Task description: Quote the material word for word, starting at the line that contains "You are a GUI" and ending at the line that contains "pos(472,857)", with both of those lines included.

Dataset rows:
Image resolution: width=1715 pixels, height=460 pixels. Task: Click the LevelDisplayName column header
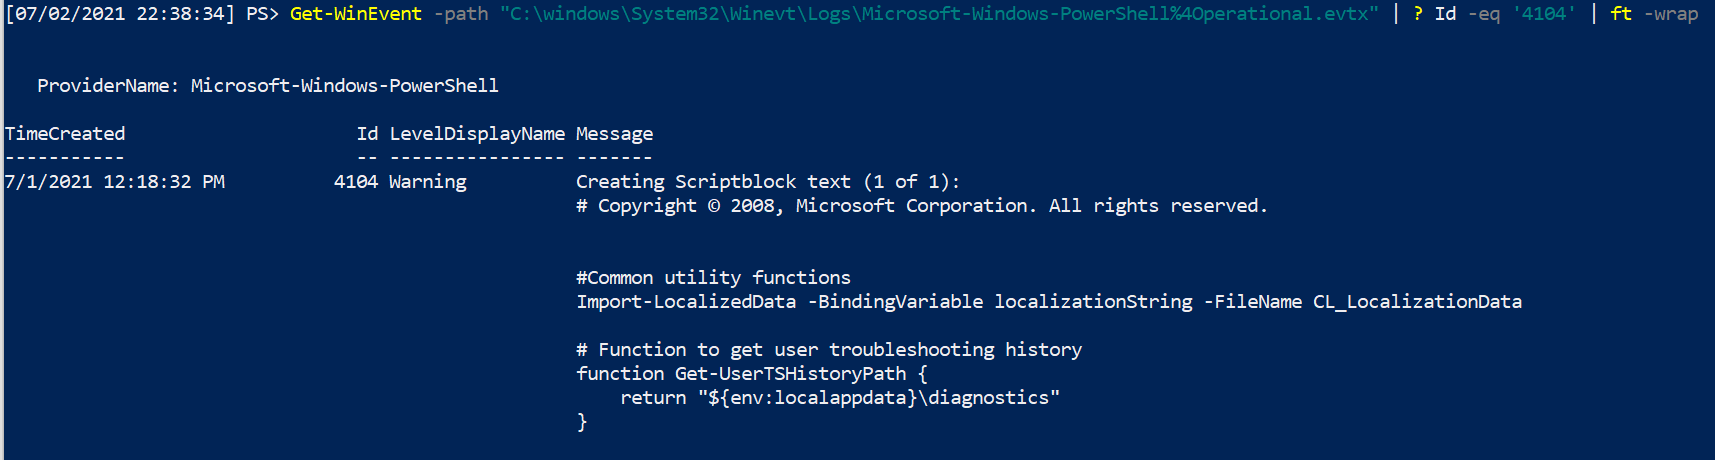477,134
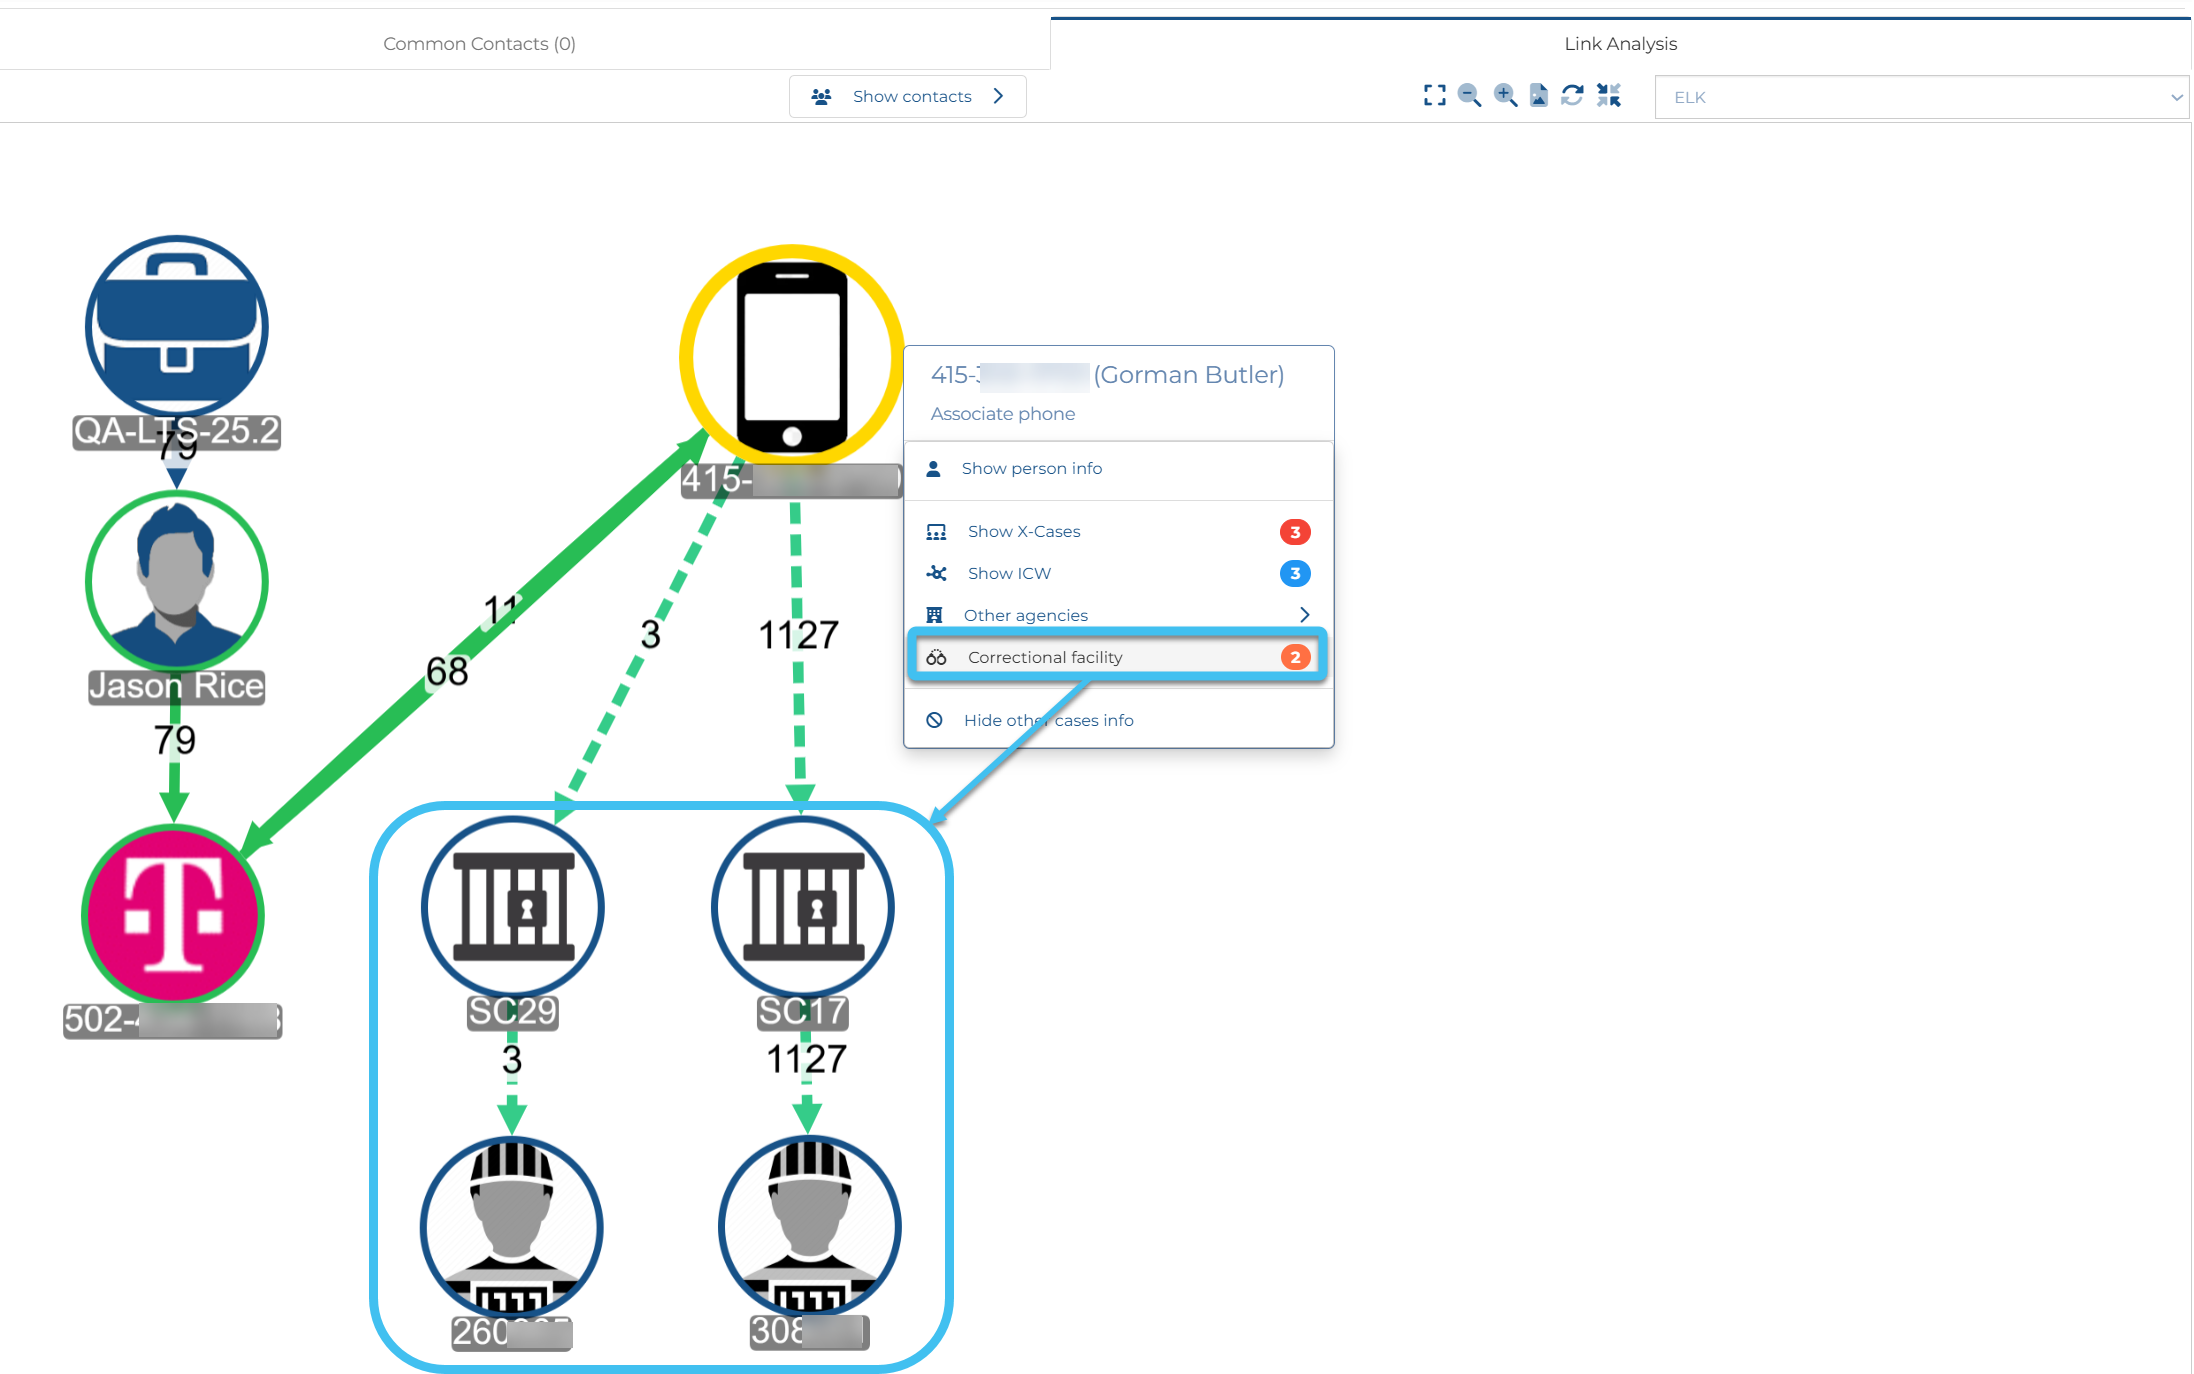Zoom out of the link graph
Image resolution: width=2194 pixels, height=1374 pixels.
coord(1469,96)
--
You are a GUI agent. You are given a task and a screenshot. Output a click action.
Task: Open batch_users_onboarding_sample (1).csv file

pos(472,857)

Answer in full:
You are a GUI agent. You are given a task and a screenshot. Output a click action.
Task: Open batch_users_onboarding_sample (1).csv file

pos(472,857)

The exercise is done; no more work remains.